Here are some pix of the property, as well as the family Avalon:
Around noon it was time for me to resume my trip, but I was nearly out of gas. Jonathan summoned up some fuel from his farm stores, and I now had enough bike juice to head back north and west without having to backtrack east (to the closer town) in search of fuel. This was just one more exceptionally considerate and nurturing touch that is typical of the Avalons.
Thus armed with at least 50 miles of mobility, I decided to drive back north through the Petrified Forest, to see what it was like in the dry daytime. I won’t bore you with any more words – to the pictures!
The last picture is a special request for my friend Steven’s daughter Olivia. She wanted to make sure I was being safe, and wearing my helmet when I was riding. Throughout the Petrified Forest I was riding with my camera around my neck, and stopping to snap quick pictures whenever the mood struck. On a whim I angled one mirror at me and pointed the camera at it while riding (slowly, on a straight road) and captured proof that yes, I do indeed wear a helmet all the time (even in a 90 degree desert!)
Having now see the PF in the daytime, it was time to get some westward miles under my belt. I drove along US-40 for a few hours until I crossed the border into California, in a town called Needles. I considered staying in Needles for the night, but since it was rapidly approaching dusk, and I had 145 miles of Mojave Desert ahead of me, I decided to do it before stopping and get the benefit of the cooler night travel.

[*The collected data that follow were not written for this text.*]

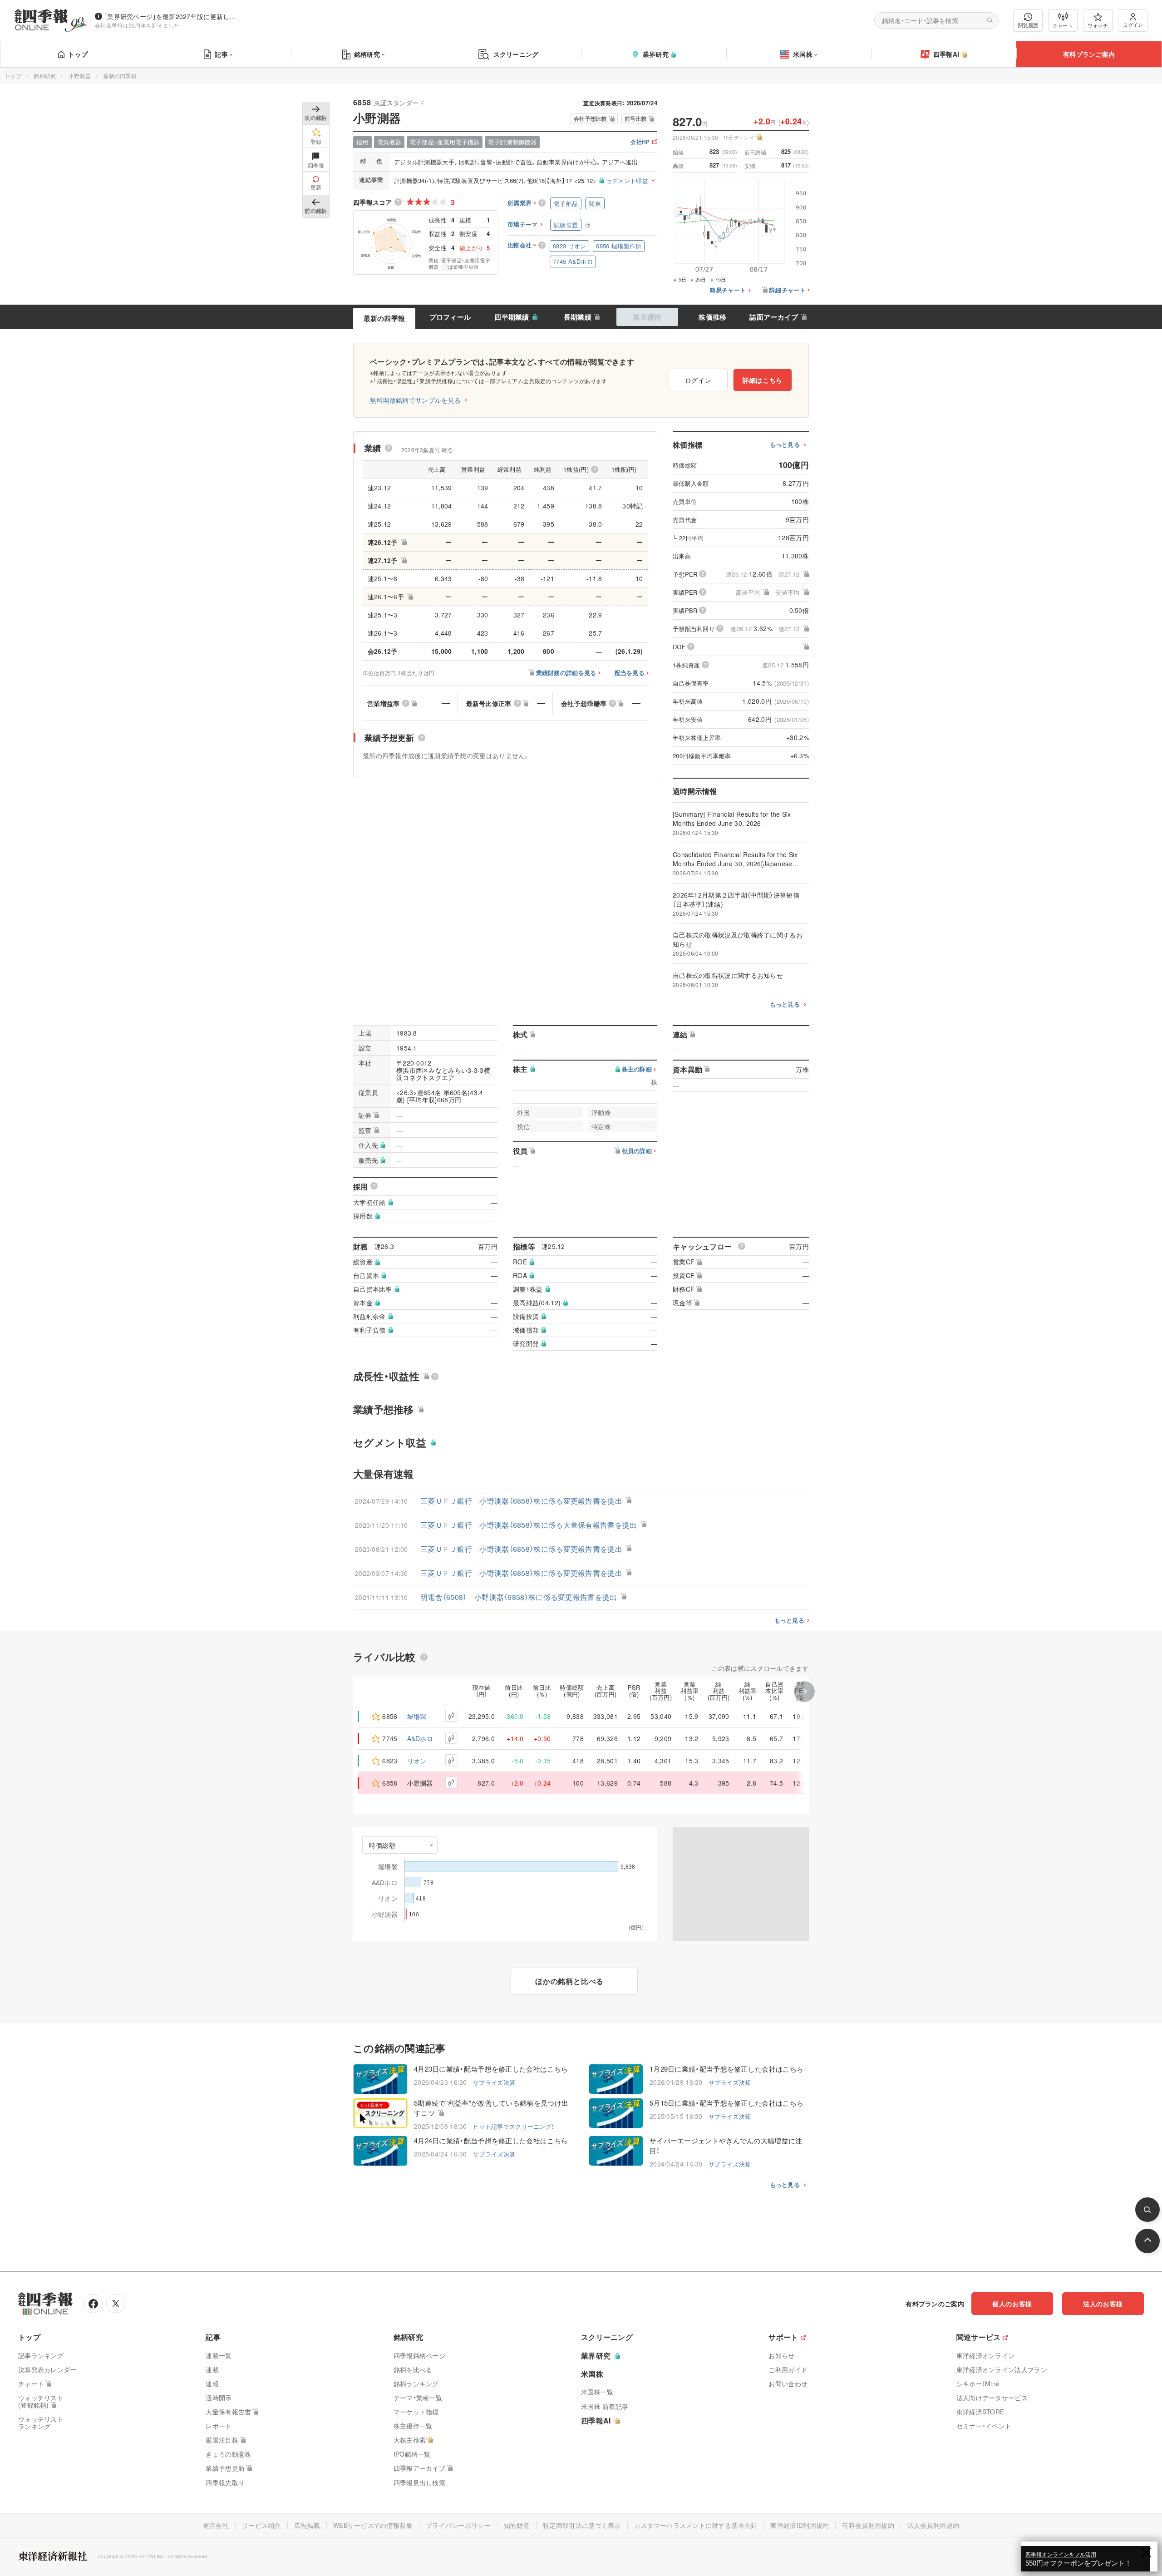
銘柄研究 (367, 54)
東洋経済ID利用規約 (799, 2525)
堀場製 (417, 1716)
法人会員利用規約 (933, 2525)
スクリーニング (516, 54)
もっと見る (785, 444)
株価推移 (712, 317)
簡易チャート (727, 290)
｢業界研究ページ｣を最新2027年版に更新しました (172, 16)
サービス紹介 (261, 2525)
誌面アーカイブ (773, 317)
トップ (78, 54)
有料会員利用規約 (868, 2525)
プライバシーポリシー (458, 2525)
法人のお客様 (1103, 2303)
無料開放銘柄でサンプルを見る (415, 400)
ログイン (1133, 24)
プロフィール (450, 317)
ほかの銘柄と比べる (569, 1981)
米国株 (802, 54)
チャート (1063, 25)
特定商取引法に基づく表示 (582, 2525)
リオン (417, 1760)
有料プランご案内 (1089, 54)
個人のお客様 (1012, 2303)
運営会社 (216, 2525)
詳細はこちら (763, 380)
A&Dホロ (420, 1738)
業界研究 (656, 54)
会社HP (640, 142)
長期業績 (577, 317)
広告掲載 (307, 2525)
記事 (221, 54)
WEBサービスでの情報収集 (373, 2525)
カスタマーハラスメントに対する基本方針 (696, 2525)
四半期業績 (511, 317)
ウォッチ (1098, 25)
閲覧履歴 (1028, 25)
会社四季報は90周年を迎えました (137, 25)
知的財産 (517, 2525)
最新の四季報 (384, 318)
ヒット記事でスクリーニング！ (513, 2126)
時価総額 (382, 1845)
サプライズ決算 (494, 2082)
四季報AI (946, 54)
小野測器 (80, 75)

All went well for the first 100 miles or so, until I stopped for gas in the middle of the desert. That was when I noticed a weird clicking sound coming out of the front end of the bike when I was driving at low speeds. It wasn’t the engine, or at least nothing integral to combustion, as twisting the throttle didn’t do anything to the sound, but traveling slowly around the gas station parking lot produced short, sharp, squeaks. I didn’t know what it was, and had no way of identifying it, and I was at least 50 miles from a town of any size. Since the sound wasn’t affecting handling, braking, electricals, cooling, or the engine, I had no choice but to continue. I made it to Barstow, CA and checked into a Holiday Inn Express. Funny that the one in CA was $95 a night, while the one in MO was only $50. I did some internet sleuthing and was able to rule out a few more causes for the weird noise, but at the moment I’m in Barstow with no idea how serious this problem is. Luckily I only have 150 miles left to go before I’m at my new home, and there are 2 Triumph dealers between here and there. From what I can gather between triumph websites and my shop manual, this might be a fork problem (annoying but not dangerous) or a valve problem (ditto).

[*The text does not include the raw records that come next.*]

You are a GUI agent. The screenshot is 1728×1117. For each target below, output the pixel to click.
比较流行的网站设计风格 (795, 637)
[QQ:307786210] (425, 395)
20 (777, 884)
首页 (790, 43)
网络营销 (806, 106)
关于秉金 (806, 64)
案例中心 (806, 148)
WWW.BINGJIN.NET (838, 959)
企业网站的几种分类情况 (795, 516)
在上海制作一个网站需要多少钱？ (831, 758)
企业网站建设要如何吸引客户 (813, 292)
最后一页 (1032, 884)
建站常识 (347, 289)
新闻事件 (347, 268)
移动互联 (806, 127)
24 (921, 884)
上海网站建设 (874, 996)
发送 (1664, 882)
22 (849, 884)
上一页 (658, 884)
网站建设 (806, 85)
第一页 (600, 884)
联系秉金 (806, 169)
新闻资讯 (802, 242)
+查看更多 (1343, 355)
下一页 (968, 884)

I’m going to call the dealers in the morning and get opinions on this problem and either drive the bike to a dealer, drive the bike to my apartment in LA and make an appointment for service ASAP, or rent a pickup truck and carry the bike the rest of the way. Either way, she has carried me exceptionally well for over 3400 miles so far, although I’m not unhappy that the trip is almost done.
For now, it’s almost 2am PST, so I’m off to bed!